Sorry, wrong band there. But it has been a while since I've had anything to update regarding the process of transforming the dissertation into a book. Not sure about the lonely part, but it sounded good.

After months of doing nothing I finally got around to contacting Routledge's music editor to test the waters. During my dissertation defense Rob immediately mentioned Routledge as a good press to look into since they seem to be good a walking the line between a commercial press and a university press. Certainly they're not as prestigious as something like Oxford or Cambridge UP, but really all that prestige only gets you very expensive books that no one can buy. Routledge is certainly no tabloid press either. Also, Jacqueline is signed with them to do her dissertation and she has had a fairly pleasant experience so far.

Because I didn't really know how to proceed I simply said, "Hi, I'm writing to see if Routledge would be interested in publishing a book based on my dissertation about Metallica. Here's a title, a proposed table of contents, and a short abstract. Let me know what you think." Fortunately, the editor was interested in the idea (his words were "VERY INTERESTED"). I figured someone would be interested in the dissertation but it was nice to receive such an enthusiastic response from a publisher. Apparently he needs to make the case to a larger in-house editorial board so he has asked me to send him a more fleshed out proposal (7-15 pages), a detailed TOC (with a one- or two-paragraph description of each chapter), a CV (not sure exactly what that's about), and a sample chapter.
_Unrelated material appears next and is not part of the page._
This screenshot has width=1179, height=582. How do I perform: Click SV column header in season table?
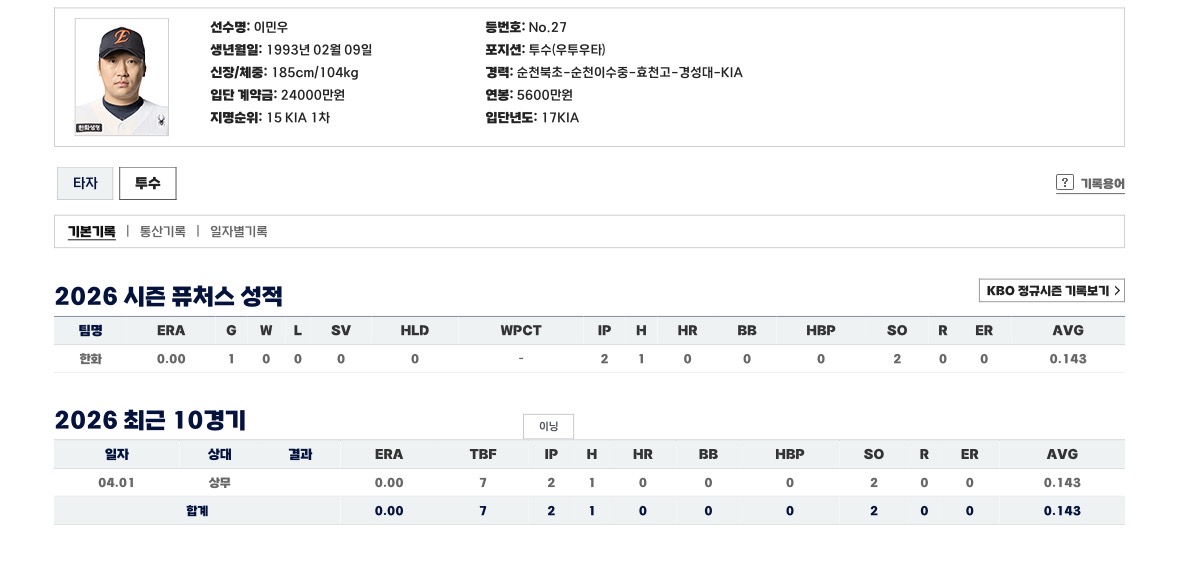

This is pretty standard stuff, but I got the impression from Jacqueline that she didn't have to do nearly this much. She told me she merely had to send them a proposed table of contents (probably with summaries) and a two-page proposal. No sample chapters needed. Oh well. So I'm editing what was the second chapter of the dissertation, the chapter on the performance of musical complexity as a performance of race and gender. I think the Routledge editor assumes that we write in a clear "dissertation" style at UCLA and he's stressed that the chapter really needs to be prepared like a "real" book chapter. I don't really know what that means since we're told in our department to write the dissertation as the rough draft of a book (more or less). In any event I've spent today re-reading the chapter very closely and fixing little things, but I think I'm going to send it to Routledge pretty much as-is and spend more time on the proposal and chapter summaries. After all, the proposed book has two more chapters than the dissertation, so I need to figure out (really) what they're about.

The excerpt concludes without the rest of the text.